__Ihre Aufgabe__
Beantworten Sie anhand der Seite die folgenden Fragen.
(a) In welchem Jahr hielt Putin seine berühmte Rede auf der Münchner Sicherheitskonferenz?
(b) In welchem Monat und Jahr fragte das russische Außenministerium in Richtung Brüssel: „worüber kann man mit solchen Leuten reden?“
(c) Wessen Fragen stellte sich Putin am 9. Juni?

--- Seite ---

Putin bezeichnet die EU und ihre Mitglieder als „Kolonien“ der USA

Dass Russland sich gerade endgültig vom politischen Europa abwendet, ist offensichtlich. Nun hat auch Putin deutliche Worte gefunden und die EU und ihre Mitgliedsstaaten als „Kolonien“ der USA bezeichnet.

Von Thomas Röper auf Anti-Spiegel

Der russische Präsident war bisher – zumindest gegenüber den europäischen Staaten – ausgesprochen diplomatisch. Ich habe hier ungezählte Reden, Auftritte und öffentliche Diskussionen mit Putin übersetzt und mein Buch über Putin besteht mindestens zur Hälfte aus ausführlichen Zitaten Putins, weshalb auch Leser ohne Russischkenntnisse das leicht überprüfen können. Gegenüber den USA ist Putin nach seiner berühmten Rede auf der Münchner Sicherheitskonferenz 2007 sehr viel deutlicher geworden, während er sich in seinen Äußerungen den Europäern gegenüber zurückgehalten hat.

Der Grund war, dass man in Russland sehr wohl wusste, dass die EU und ihre Mitgliedsstaaten nicht souverän, sondern Vasallen der USA sind. In Russland hat man aber wohl bis zuletzt gehofft, dass sich die europäischen Regierungen, wenn es um Sein oder Nichtsein geht, auf die wirklichen Interessen ihrer Länder und Völker besinnen und sich von den USA lossagen, wenn es um das eigene Überleben geht.

Die enttäuschten Hoffnungen Russlands

Im letzten Jahr wurde immer absehbarer, dass das nicht passieren wird, dass die EU und die Regierungen ihrer Mitgliedsstaaten eher mit fliegenden Fahne untergehen, als sich von den USA zu emanzipieren. Und so hat sich im letzten Jahr auch die russische Rhetorik gegenüber den europäischen Regierungen geändert. Schon im Oktober 2021 fragte das russische Außenministerium in Richtung Brüssel, „worüber kann man mit solchen Leuten reden?“ Diese Entwicklung nimmt nun immer mehr Fahrt auf, wie der russische Außenminister Lawrow erst vor wenigen Tagen in einer Pressekonferenz deutlich gemacht hat.

Nun hat auch der russische Präsident seine bisherige Zurückhaltung, zumindest ein wenig, aufgegeben. Am 9. Juni hat Putin sich den Fragen junger russischer Unternehmer und Wissenschaftler gestellt. Das war eine ausgesprochen interessante Diskussion, die ich aber leider nicht komplett übersetzen kann, weil sie fast zwei Stunden gedauert hat.

--- Datenzeilen ---

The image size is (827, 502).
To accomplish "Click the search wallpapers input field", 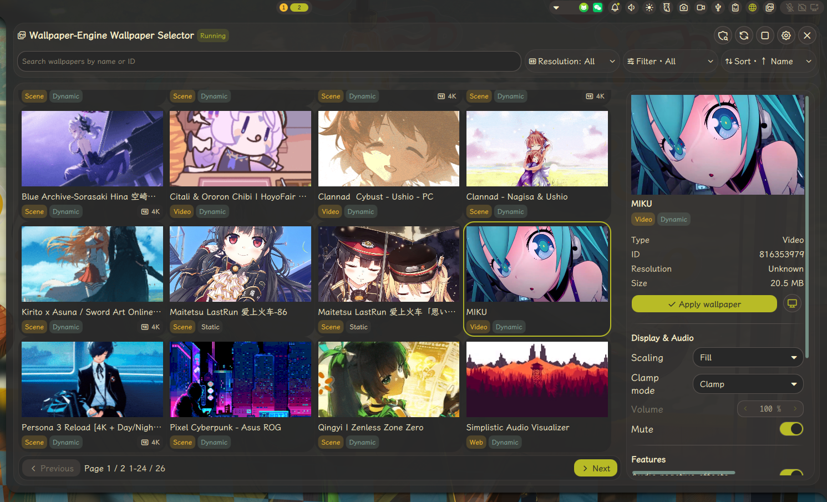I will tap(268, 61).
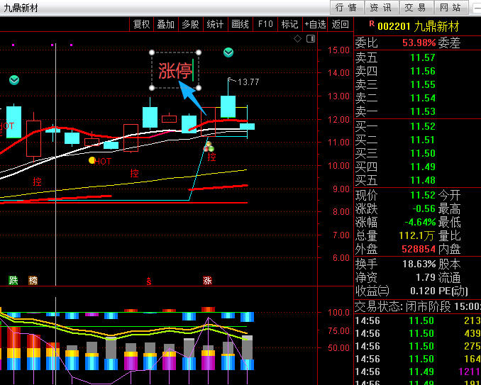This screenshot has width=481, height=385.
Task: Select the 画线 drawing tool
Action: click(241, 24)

---

__Lösung__
(a) 2007
(b) Im Oktober 2021
(c) Den Fragen junger russischer Unternehmer und Wissenschaftler